プレジデント動画シリーズ「リーダーの器」。第3回はユニ・チャームの高原豪久社長です。無料会員登録で動画をご覧いただけます。ぜひご登録ください――。
普通なら隠したくなる屈辱の記事
「第3の創業つまずく」。2001年6月、日経金融新聞にそう書かれた経営者がいます。ユニ・チャームの高原豪久社長です。創業者である父・慶一朗氏からバトンを受けた株主総会の朝、株価は低迷し、父は不機嫌を隠しませんでした。自ら指名した息子への交代なのに、まるで自分自身が否定されたかのように感じていたのです。
普通なら隠したくなるその屈辱の記事を、高原さんはパウチして当時の役員全員に配りました。裏面にはこう記したといいます。「思考は現実化する」。悪い情報こそみんなで共有して、闘志に火をつける。これが高原流の経営の原点です。
それから25年。

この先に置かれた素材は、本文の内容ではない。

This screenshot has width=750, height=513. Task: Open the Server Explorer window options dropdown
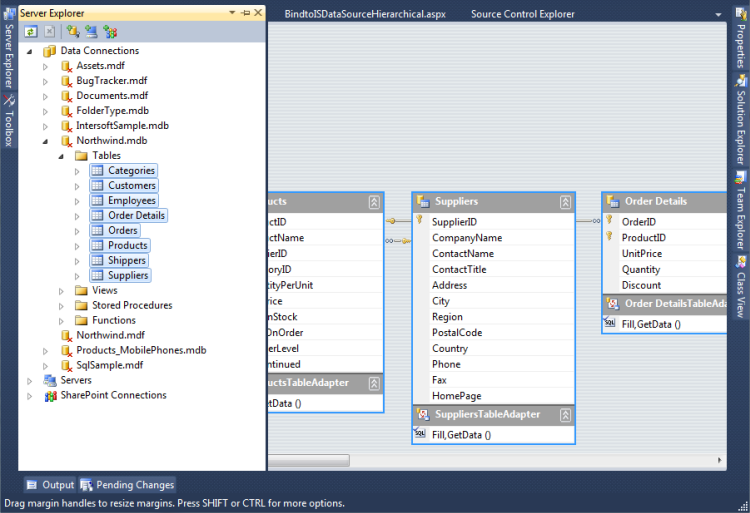[x=232, y=13]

高原さんがこだわり続けたのは、少数のエリートに頼る経営ではなく、組織の「総面積」を広げることでした。よく言われる2・6・2の法則でいえば、トップの2割ではなく、ボトムの2割に眠っている力を引き出す。そうすれば真ん中の6割も引き上げられ、組織全体が底上げされる。高原さんが「共振の経営」と呼ぶこの哲学は、カリスマ創業者の経営を超え、社員一人ひとりが自ら考えて動く組織をつくるための挑戦でした。